**DATA RECORDS:**

★ ★ ★

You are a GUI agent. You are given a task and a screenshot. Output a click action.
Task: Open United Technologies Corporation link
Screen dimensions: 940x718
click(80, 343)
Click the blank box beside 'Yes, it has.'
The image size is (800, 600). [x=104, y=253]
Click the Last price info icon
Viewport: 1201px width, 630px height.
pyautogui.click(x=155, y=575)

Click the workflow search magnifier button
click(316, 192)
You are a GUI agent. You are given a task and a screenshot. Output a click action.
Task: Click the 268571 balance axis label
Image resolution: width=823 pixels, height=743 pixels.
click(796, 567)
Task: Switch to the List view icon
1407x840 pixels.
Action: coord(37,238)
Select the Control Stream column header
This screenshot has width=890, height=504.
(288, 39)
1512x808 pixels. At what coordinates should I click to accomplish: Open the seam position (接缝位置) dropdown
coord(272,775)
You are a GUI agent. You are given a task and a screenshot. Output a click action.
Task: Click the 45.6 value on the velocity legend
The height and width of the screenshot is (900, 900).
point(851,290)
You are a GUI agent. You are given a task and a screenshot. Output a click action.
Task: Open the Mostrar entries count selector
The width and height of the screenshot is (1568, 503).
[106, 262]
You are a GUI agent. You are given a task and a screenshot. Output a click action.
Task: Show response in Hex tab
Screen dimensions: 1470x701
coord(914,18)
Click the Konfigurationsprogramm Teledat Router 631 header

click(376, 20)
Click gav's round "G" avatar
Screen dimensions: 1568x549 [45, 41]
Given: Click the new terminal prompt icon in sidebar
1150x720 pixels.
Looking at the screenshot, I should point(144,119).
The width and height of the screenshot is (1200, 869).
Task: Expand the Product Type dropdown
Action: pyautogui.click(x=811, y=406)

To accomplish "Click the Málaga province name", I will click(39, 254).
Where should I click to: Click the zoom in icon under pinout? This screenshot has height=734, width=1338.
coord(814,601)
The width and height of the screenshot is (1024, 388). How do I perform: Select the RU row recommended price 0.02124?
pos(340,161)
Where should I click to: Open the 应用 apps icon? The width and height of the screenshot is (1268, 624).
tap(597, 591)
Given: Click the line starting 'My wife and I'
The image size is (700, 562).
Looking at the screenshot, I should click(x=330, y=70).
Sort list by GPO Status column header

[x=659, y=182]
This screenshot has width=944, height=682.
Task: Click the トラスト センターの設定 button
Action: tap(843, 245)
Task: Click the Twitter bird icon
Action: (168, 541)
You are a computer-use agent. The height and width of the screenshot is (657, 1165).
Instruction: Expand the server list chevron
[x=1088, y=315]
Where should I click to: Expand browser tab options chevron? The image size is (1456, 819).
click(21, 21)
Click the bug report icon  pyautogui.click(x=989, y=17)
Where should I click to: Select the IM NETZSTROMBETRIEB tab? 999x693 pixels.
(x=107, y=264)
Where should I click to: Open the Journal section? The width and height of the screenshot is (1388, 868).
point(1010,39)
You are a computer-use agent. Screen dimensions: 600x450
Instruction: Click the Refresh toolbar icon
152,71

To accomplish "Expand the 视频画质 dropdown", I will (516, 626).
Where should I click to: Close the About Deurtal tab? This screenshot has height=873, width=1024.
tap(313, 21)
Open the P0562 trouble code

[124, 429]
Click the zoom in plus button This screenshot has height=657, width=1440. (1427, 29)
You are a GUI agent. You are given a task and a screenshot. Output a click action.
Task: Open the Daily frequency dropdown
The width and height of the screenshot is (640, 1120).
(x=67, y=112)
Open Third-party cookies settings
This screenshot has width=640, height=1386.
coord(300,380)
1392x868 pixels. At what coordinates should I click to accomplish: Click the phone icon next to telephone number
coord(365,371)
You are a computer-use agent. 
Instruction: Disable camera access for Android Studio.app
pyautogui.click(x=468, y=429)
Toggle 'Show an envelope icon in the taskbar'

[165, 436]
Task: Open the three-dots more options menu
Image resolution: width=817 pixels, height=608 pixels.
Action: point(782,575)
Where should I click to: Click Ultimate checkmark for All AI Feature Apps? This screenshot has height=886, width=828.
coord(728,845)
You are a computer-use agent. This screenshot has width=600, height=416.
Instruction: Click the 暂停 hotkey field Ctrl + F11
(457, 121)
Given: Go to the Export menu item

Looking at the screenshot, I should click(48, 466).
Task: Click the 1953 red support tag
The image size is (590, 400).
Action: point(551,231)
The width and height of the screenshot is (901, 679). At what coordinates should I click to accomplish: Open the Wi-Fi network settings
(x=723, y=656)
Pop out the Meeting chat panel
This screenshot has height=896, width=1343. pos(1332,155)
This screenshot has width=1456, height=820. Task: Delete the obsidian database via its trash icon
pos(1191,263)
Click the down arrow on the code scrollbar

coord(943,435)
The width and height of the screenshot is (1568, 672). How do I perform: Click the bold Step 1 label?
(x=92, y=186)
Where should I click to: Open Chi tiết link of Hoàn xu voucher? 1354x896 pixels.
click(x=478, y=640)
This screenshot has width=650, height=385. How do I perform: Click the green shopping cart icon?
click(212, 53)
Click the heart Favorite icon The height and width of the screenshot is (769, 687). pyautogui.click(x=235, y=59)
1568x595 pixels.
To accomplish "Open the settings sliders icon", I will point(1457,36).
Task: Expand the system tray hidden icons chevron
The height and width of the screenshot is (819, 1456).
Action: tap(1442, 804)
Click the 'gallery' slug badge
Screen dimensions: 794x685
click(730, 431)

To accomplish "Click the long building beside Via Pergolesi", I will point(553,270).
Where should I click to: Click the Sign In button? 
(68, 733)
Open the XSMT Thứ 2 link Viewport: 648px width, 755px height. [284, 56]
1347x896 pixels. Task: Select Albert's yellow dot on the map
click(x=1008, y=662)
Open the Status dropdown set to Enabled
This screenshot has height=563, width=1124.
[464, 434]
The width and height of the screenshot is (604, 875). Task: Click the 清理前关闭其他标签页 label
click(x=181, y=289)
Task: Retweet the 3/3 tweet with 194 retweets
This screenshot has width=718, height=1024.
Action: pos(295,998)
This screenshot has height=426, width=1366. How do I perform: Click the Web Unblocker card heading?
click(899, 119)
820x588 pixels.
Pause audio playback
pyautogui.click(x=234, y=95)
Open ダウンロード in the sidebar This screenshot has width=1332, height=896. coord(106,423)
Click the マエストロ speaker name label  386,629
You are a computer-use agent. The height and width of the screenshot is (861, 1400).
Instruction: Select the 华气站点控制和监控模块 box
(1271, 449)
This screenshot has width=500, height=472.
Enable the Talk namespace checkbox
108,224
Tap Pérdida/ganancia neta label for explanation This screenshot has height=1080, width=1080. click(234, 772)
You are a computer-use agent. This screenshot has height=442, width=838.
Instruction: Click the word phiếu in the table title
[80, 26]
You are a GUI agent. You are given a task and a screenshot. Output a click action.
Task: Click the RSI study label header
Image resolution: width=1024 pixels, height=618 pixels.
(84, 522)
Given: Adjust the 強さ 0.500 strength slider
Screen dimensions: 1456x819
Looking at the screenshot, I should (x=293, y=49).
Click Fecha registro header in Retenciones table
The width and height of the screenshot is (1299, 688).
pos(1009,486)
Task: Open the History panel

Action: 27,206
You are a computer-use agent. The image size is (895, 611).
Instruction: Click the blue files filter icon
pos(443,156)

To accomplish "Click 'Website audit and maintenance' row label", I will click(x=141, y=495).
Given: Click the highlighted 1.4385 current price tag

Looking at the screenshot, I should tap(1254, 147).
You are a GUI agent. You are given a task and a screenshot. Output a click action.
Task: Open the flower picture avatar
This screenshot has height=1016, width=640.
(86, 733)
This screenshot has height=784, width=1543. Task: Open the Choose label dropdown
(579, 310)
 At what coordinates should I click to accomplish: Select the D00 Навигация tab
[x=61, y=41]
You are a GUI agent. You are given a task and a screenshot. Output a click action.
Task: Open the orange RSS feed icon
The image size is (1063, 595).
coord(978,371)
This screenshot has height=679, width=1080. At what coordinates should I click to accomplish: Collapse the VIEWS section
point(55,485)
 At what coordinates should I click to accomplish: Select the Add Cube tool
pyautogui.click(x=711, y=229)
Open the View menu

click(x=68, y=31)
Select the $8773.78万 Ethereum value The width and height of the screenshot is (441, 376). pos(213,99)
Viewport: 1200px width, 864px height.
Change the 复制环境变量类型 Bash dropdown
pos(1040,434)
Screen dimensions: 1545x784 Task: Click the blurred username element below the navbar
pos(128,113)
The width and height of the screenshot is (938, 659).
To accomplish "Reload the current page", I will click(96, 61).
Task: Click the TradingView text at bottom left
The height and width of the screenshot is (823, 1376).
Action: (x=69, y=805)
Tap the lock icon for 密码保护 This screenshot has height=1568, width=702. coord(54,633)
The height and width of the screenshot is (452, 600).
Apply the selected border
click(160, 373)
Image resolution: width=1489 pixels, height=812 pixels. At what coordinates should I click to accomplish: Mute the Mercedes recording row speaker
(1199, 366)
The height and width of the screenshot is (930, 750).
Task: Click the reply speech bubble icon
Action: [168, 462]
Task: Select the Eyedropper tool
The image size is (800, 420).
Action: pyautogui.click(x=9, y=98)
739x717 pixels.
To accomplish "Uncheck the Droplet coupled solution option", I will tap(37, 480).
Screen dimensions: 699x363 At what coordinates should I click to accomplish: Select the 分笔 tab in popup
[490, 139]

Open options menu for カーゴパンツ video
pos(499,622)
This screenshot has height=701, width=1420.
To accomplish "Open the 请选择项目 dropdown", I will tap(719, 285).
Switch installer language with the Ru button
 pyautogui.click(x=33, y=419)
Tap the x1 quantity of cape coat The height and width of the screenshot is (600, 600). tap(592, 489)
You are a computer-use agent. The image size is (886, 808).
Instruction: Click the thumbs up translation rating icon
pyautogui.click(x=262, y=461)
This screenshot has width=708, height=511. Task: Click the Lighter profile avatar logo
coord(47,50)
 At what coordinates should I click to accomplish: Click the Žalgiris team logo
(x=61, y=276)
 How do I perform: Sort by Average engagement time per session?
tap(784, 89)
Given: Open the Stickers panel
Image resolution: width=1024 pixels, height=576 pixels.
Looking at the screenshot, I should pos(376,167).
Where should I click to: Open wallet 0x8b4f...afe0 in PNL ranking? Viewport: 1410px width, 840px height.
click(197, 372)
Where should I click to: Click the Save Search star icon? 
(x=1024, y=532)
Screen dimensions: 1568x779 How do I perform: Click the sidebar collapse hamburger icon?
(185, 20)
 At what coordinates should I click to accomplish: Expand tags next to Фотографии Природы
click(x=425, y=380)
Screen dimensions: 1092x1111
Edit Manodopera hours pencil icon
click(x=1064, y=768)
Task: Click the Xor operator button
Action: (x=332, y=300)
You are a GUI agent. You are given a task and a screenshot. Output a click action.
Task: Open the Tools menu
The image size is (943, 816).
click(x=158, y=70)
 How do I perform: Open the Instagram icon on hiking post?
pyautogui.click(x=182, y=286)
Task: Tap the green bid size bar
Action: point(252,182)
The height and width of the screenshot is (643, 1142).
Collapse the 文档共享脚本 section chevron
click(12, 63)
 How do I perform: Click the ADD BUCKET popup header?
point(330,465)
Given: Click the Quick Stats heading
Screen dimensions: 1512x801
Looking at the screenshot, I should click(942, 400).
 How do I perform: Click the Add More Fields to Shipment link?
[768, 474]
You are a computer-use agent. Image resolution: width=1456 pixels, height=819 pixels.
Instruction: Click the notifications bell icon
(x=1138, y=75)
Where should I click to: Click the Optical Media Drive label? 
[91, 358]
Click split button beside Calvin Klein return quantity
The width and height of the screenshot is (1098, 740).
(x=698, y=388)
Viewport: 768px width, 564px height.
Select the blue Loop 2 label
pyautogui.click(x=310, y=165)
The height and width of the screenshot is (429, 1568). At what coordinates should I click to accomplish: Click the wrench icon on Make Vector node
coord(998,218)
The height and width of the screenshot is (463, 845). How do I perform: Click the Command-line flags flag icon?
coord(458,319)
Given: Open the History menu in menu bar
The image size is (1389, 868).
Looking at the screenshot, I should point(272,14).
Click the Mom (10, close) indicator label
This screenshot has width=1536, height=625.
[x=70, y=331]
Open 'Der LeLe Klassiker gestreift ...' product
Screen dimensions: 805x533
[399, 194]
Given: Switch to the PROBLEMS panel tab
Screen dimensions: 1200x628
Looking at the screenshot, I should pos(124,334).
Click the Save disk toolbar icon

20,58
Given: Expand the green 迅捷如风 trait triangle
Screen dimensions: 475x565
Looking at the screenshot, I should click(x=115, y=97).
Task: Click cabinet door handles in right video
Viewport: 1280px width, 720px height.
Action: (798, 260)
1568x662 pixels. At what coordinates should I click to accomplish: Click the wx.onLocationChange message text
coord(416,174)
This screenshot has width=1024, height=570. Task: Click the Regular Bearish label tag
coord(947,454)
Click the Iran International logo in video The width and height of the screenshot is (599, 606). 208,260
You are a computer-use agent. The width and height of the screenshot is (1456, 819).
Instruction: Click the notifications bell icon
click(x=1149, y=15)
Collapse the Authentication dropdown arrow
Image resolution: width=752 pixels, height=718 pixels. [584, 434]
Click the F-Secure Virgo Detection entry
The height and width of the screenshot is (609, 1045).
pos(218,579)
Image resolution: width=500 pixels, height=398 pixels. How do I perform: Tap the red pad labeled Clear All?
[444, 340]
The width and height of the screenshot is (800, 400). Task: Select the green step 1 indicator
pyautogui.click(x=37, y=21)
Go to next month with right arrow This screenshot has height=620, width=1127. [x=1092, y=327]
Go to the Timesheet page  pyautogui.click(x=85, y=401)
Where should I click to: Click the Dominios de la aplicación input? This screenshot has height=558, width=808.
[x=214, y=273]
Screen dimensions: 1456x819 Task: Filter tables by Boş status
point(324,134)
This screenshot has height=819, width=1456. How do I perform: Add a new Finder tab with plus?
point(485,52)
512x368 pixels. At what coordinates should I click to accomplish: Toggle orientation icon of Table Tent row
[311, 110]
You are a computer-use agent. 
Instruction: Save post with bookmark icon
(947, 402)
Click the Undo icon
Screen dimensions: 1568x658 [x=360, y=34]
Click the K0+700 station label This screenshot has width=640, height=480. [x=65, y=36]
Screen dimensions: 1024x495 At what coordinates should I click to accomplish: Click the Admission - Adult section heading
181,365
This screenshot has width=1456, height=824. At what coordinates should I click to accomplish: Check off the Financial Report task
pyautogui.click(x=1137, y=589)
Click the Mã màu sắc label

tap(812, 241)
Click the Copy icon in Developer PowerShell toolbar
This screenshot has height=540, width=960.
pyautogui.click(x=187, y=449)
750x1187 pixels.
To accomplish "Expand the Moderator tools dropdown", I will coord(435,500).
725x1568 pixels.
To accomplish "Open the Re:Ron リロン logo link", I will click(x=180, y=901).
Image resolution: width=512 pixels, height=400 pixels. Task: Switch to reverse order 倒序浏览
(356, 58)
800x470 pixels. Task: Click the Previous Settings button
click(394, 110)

★ ★ ★

**EXERCISE DESCRIPTION:** Convert the stretch from the line containing "Image resolution: width=512" through the end of the data into a JSON list of strings, with one string per line and blank lines left out.

**FINAL ANSWER:**
[
  "Image resolution: width=512 pixels, height=400 pixels. Task: Switch to reverse order 倒序浏览",
  "(356, 58)",
  "800x470 pixels. Task: Click the Previous Settings button",
  "click(394, 110)"
]